We’re also working on some technology solutions to improve lender and settlement agent communication and data exchange to reduce risk and cure loan defects before closing. We think that will emerge as a significant source of compliance issues in the coming months.
Q. What’s the next big challenge that the mortgage industry is going to face and how will ComplianceEase help their clients prepare?
A. The final Home Mortgage Disclosure Act (HMDA) rule, due any day now, will be a significant challenge for lenders who have been lax with their HMDA reporting and not consistent with their own internal data analysis. Under the current rule, reporting institutions must submit their annual loan application register (LAR) reports each March. The proposed rule will require institutions that reported 75,000 or more covered loans, applications, and purchased loans combined in the previous year to file reports on a quarterly basis, within 60 calendar days of the end of each calendar quarter.
In addition, the bureau is planning to expand the information reported on each loan application with additional data elements, such as debt-to-income ratio (DTI), combined loan-to-value ratio (CLTV), the automated underwriting system (AUS) used and results, denial reasons (which, under current rules, are optional), Qualified Mortgage (QM) status, additional rate and points and fees information, manufactured housing data and unique financial institution identification number. These new requirements will not only add to the already high cost of compliance, but will also expand potential fair lending liability for covered institutions.
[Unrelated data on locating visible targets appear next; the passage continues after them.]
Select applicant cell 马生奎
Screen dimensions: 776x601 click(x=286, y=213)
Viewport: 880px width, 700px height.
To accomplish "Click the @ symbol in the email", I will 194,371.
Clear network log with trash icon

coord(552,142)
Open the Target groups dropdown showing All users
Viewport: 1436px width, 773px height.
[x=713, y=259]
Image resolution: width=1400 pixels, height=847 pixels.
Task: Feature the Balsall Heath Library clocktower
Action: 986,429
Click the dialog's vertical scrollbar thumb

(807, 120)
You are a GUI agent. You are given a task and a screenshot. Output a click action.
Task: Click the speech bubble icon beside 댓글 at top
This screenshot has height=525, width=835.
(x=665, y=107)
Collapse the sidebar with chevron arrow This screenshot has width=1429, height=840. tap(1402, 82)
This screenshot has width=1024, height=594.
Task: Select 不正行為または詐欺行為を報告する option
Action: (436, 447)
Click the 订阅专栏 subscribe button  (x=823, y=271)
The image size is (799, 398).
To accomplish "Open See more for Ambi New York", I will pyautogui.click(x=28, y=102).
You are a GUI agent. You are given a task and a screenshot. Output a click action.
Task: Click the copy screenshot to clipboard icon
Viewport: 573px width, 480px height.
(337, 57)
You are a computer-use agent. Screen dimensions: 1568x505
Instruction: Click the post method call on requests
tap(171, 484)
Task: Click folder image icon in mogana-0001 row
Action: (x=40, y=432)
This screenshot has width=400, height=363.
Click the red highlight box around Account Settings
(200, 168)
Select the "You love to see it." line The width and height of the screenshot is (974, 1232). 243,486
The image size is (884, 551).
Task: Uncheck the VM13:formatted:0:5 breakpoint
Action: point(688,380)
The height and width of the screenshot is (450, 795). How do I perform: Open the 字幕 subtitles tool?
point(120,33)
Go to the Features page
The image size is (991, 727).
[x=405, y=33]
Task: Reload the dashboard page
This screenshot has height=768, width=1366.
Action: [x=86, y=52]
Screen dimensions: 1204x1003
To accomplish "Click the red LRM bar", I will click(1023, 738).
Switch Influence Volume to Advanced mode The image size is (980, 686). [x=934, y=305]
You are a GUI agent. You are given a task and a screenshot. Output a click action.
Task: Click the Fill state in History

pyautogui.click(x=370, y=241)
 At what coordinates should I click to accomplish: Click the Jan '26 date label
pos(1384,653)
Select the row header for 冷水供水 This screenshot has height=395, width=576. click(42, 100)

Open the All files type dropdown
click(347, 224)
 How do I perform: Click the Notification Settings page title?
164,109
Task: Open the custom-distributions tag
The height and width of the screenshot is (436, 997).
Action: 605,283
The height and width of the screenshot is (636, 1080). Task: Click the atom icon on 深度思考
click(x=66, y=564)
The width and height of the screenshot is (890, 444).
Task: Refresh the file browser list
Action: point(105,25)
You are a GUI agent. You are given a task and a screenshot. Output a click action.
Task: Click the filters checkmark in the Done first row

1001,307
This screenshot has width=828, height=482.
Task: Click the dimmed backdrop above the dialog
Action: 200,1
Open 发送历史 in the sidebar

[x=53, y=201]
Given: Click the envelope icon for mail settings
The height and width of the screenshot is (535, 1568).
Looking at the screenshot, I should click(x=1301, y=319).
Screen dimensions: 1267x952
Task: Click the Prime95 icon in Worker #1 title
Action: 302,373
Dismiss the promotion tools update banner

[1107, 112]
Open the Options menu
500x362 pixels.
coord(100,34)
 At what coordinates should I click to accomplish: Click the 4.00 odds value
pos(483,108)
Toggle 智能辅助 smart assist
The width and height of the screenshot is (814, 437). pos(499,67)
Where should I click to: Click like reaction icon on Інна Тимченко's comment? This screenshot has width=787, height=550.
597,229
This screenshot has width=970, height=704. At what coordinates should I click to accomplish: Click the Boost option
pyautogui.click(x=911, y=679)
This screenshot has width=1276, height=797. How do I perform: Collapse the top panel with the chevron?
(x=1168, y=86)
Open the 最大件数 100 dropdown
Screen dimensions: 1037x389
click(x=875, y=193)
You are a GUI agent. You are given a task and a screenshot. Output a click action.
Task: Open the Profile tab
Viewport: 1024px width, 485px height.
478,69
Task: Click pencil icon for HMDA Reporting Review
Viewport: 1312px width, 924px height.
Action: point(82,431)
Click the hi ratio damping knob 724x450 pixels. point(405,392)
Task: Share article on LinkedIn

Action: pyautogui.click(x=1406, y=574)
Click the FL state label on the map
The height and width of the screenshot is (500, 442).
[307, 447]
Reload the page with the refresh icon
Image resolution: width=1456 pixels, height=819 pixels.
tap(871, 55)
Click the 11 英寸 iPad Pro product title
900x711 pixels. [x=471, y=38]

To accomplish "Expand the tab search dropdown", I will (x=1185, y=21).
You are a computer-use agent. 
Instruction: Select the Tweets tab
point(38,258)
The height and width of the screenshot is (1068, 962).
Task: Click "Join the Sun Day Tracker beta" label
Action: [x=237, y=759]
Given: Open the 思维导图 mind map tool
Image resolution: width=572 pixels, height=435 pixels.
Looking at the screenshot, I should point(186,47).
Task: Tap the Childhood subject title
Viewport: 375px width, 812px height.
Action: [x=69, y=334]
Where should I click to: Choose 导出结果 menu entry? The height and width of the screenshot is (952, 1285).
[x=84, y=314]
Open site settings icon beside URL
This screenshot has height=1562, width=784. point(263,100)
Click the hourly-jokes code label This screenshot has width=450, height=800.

We’ve been advocating HMDA reporting best practices that include LAR data processing as an ongoing — rather than once a year — activity. We believe that by regularly collecting and reviewing required HMDA data, lenders will be able to spot potential red flags early on and address them before an examiner sees them and before they constitute a pattern —decreasing cost and risk. This regular review will be a mandatory activity for larger lenders and a highly necessary activity for all lenders, if the proposed rules are adopted.